The accelerated approval pathway allows FDA to approve certain drugs that treat serious or life threatening diseases and offer meaningful therapeutic benefit to patients over existing treatments before confirmatory trials are completed. To gain approval in this pathway, drug sponsors must meet the same FDA's standards for safety and efficacy as traditionally approved drugs. However, they may rely on a surrogate or intermediate endpoint and do not need to show clinical benefit before approval, rather the potential for predicted clinical benefit is reasonably likely. Federal law grants FDA the authority to require sponsors to conduct confirmatory trials after approval to verify that the drugs do indeed provide the predicted clinical benefit. Typically, sponsors conduct such trials while these drugs are available to the public on a timeline agreed to by FDA and the sponsor. FDA can withdraw its accelerated approval of a drug application under certain conditions, including if confirmatory trial fails to verify the predicted clinical benefit; or sponsors can voluntarily withdraw a drug from the market.


We analyzed data for accelerated approval drug applications approved by FDA's Center for Drug Evaluation and Research (CDER), from the pathway's inception in 1992 through December 2021. We used the most recent publicly available data as of May 2022 in FDA's Postmarketing Commitments Database. We also conducted structured interviews with FDA staff. We used claims data to calculate how much Medicare Parts B, C, and D spent in 2018 through 2021 for accelerated approval drugs whose confirmatory trials failed to meet their original planned completion date, limiting our analysis to all corresponding National Drug Codes and ICD-10 diagnosis codes associated with an accelerated approval drug's indication. We conducted a parallel analysis using Transformed Medicaid Statistical Information System (T MSIS) data.


Since the accelerated approval pathway began in 1992, drug applications granted accelerated approval by FDA's CDER have steadily increased-with 278 approved between 1992 and December 31, 2021. Of all 278 drug applications granted accelerated approval, 104 have incomplete confirmatory trials. Of those 104, 34 percent (35 of 104) have at least one trial past its original planned completion date.

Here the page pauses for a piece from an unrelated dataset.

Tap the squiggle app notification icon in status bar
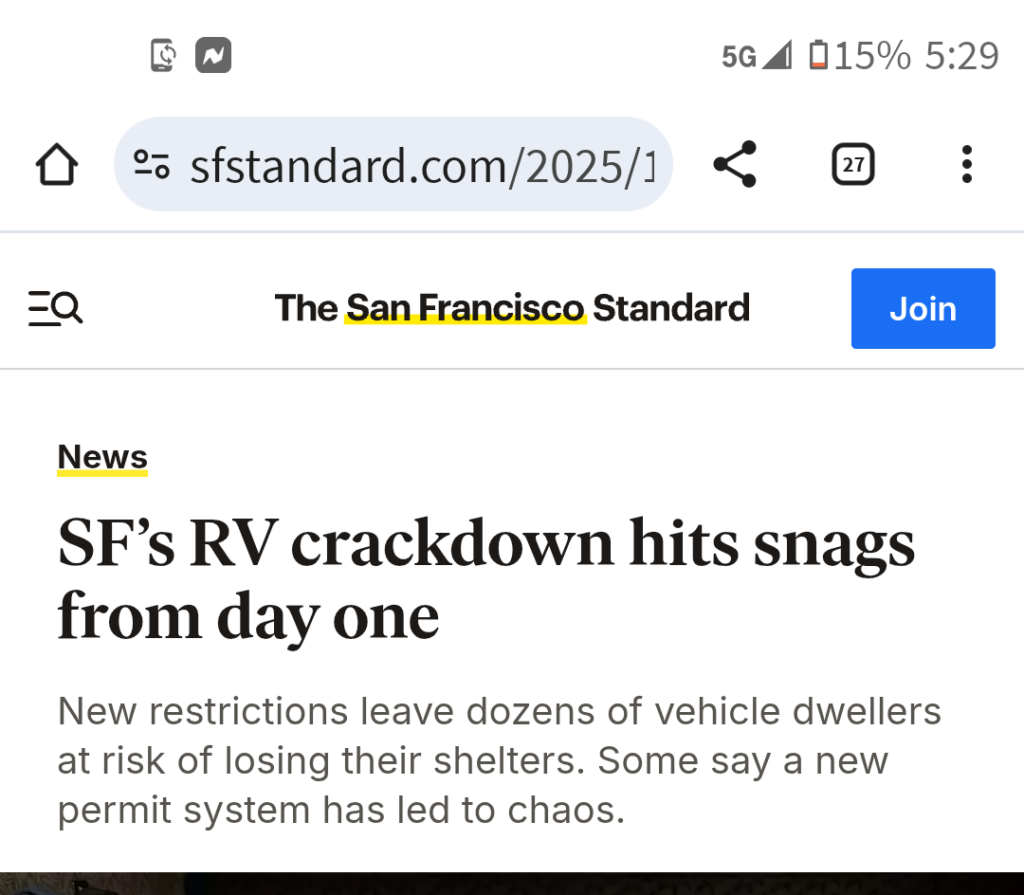The image size is (1024, 895). (x=213, y=56)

And four drug applications have confirmatory trials that are significantly late-ranging from more than 5 years to nearly 12 years past their original completion dates, which FDA is addressing. Furthermore, since the inception of the pathway, 13 percent of all accelerated approval drug applications have been withdrawn, half of which were withdrawn since January 2021.

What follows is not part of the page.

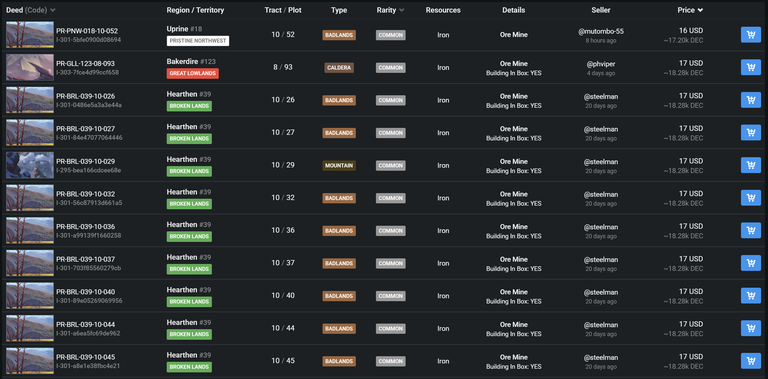Screen dimensions: 768x379
Task: Click the Region / Territory column header
Action: click(195, 10)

Finally, we estimated that Medicare and Medicaid spent more than $18 billion from 2018 to 2021 for the 18 drugs that correspond to the 35 drug applications granted accelerated approval with incomplete confirmatory trials past their original planned completion dates as of May 5, 2022.


The accelerated approval pathway holds promise for patients who face serious illnesses where adequate treatments are lacking. In the best-case scenarios, sponsors complete confirmatory trials promptly and provide evidence to confirm the drugs' clinical benefits. In those cases, FDA enables patients to access drugs that can help them and Medicare and Medicaid to pay for effective treatments. However, for a variety of reasons, sponsors do not always complete trials promptly. This can result in drugs staying on the market-and being administered to patients-for years without the predicted clinical benefit being verified. And insurers-including Medicare and Medicaid-paying billions for treatments that are not verified to have clinical benefit. Ensuring that FDA has the tools to effectively administer the accelerated approval pathway is crucial to FDA's mission to protect the public health by ensuring the safety, efficacy, and security of human drugs and biologics.